Gegen 17 Uhr beschlich den nichts ahnenden Chronisten allmählich ein unruhiges Gefühl: Zwar wurde es dunkel, aber die Preußen kamen nicht. Der kampflos verlorene Punkt konnte bald von ihm selbst glücklich ausgeglichen werden, nachdem der Gegner einen auf der h-Linie abgestellten Springer aus den Augen und überhaupt verloren hatte („Springer am Rand …“), doch weitere klare Siege zeichneten sich nicht ab.
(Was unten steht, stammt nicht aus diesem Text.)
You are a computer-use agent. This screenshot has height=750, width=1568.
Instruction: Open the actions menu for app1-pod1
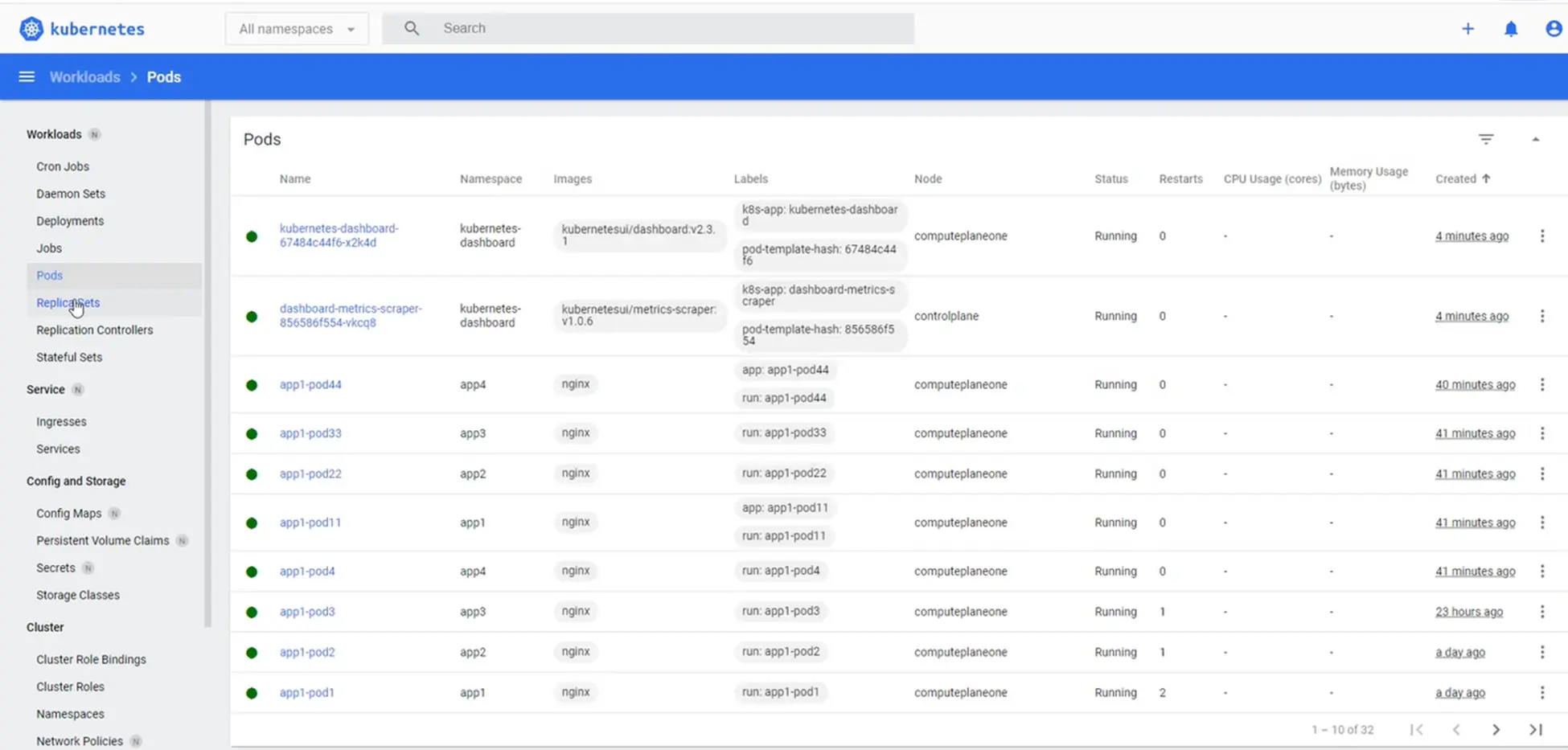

Edward brachte die Schlechter-Variante der Slawischen Verteidigung aufs fünfte Brett, musste sich aber in einer völlig ausgeglichenen Endspielstellung mit T und L bei gleichen Bauern mit einem Remis begnügen. Auch Harald an Brett 2, der sich Sizilianisch mit e6 und d6 verteidigte, einigte sich mit dem Gegner in undurchschaubarer Stellung schließlich auf Remis. Um den dankenswerterweise als Spieler und Fahrer eingesprungenen Kai Lorenz an Brett 6 stand es anfänglich bedenklich, doch dann profitierte er von einem Fehler des Gegners, hatte endlich eine Gewinnstellung auf dem Brett – und verpasste seinerseits den Sieg, so dass ein weiteres Remis zu vermerken war. Blieb nur noch unser Spitzenbrett Dennis, der einmal mehr auf das Londoner System setzte und einen Erfolg versprechenden Angriff auf den gegnerischen Königsflügel aufbauen konnte, dennoch am Ende aber in eine Zugwiederholung einwilligen musste, da der Gegner wie aus dem Nichts plötzlich gefährliche Drohungen gegen seinen eigenen, weitgehend ungeschützten König auf das Brett zauberte.

So stand am Ende statt der erhofften zwei Punkte nur ein mageres Pünktchen. Mit 7 aus 5 stehen wir dennoch auf dem dritten Platz der Tabelle und treffen – hoffentlich vollzählig - im kommenden Heimspiel am 9. März auf den bislang ungeschlagenen Spitzenreiter aus Dissen-Bad Rothenfelde. Unterstützung aus den Reihen des OSV wird uns sehr willkommen sein!